Genevieve Leveille is the Principal Founder of AgriLedger, a UK blockchain outfit aiming to ensure farmers receive adequate pay for crops. The company is working with the Haiti Ministry of Commerce and Industry and ESIH on a DLT Pilot, which is also sponsored by the World Bank.
Genevieve has been nominated in the UK list of the top 100 BAME in Technology of 2019 by the Financial Times and is taking part in three sessions at this year’s Blockchain Technology World, 11-12 March, ExCeL London.
Ahead of her appearance(s), we picked Genevieve’s brains about blockchain successes, failures and her childhood ambitions…
What was your earliest ambition?
I don’t know that I really had so much ambition. As much as I have always wanted to do the best at whatever I do, I loved doing everything. So, I have over 16 years in music. I’m an art appreciator, and actually have a minor in comparative law, music and art with my degree in biochemistry. So, it’s never been about an ambition to do something in particular, rather an ambition to be the best that I can be at whatever I do.
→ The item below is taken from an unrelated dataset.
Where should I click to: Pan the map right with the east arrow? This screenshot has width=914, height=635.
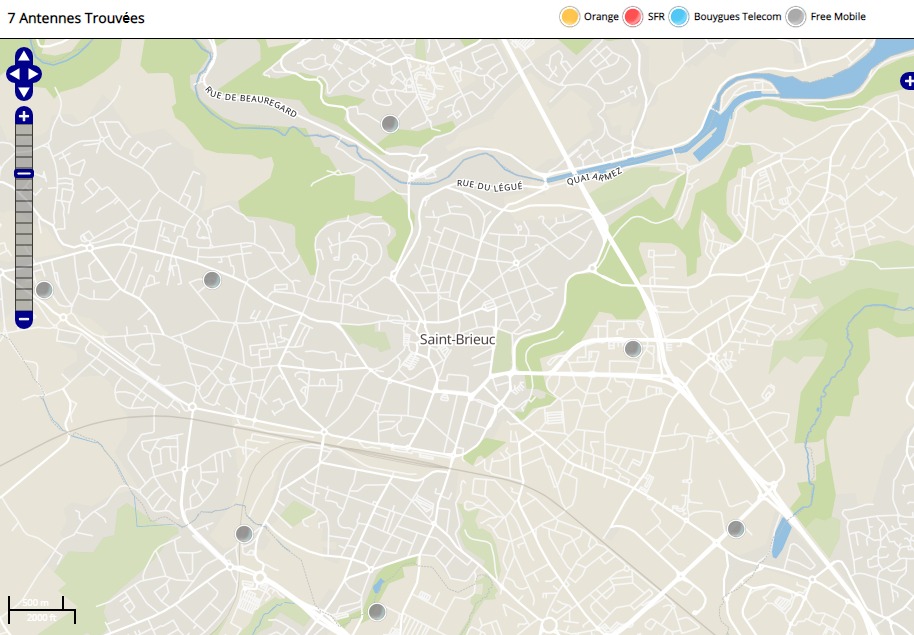(x=35, y=74)
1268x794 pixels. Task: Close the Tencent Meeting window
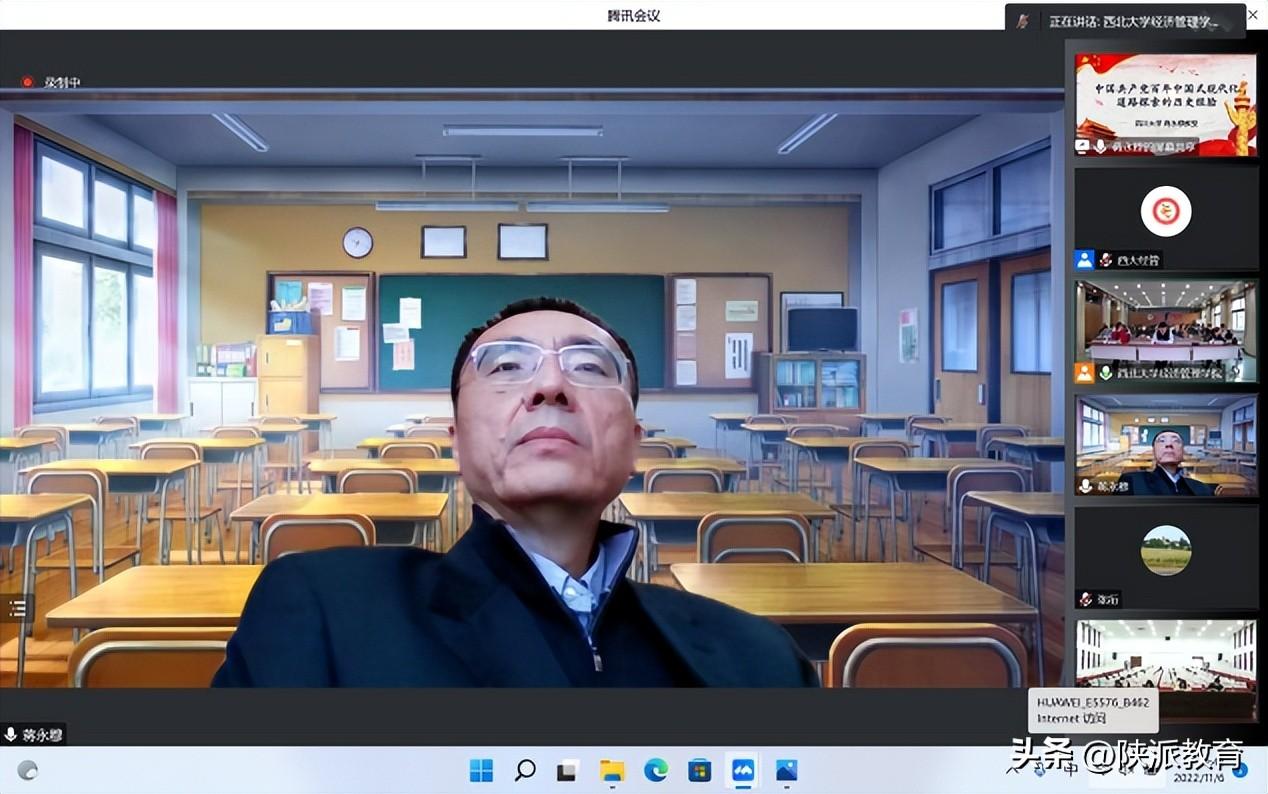(x=1253, y=15)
What is your current ambition?
I would say my current ambition is the same. I was very glad the other day to hear about Forbes’s 50 over 50. That’s something I’d like to get into or at least is something I aspire to, because I believe that I am now at the point in my career where I can start looking at making a difference.
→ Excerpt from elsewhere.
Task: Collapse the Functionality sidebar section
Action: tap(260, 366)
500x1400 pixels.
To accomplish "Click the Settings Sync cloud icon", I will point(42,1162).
And what is different from when I was young, is that I can make a difference without having to be part of an organisation or a big, large corporation. As an individual, we can make a difference and also take others along our journey with us, something that we couldn’t do previously.
My ambition, therefore, is to really look at creating the mechanism and education for others to understand what the distributed ledger and blockchain technology can bring us, and how these can be an integral part of the fabric that makes our lives better. Disruptive technologies such as AI have created many fears, especially around machine learning and how the technology might lead to job displacement.
I think that there’s an opportunity to really help educate others about what the possibility of life holds for them. And also bring those who have been left behind into the digital realm and really remove that divide that exists.
If you were to tokenize one of your assets what would it be?
I don’t know what I would tokenize. In terms of assets, I have very few. I think that, I would actually look at ways of tokenizing, effectively, companies, because that’s the asset that I have right now. I guess that’s what the ICO tried to do: to get the crowd to actually fund. The only fundamental problem is usually the crowd doesn’t know what it wants. I still think that the whole asset class is still a bit out of whack, and I’m not sure I understand very clearly what I possess that others would want to have a fractionalization of. Maybe my brain.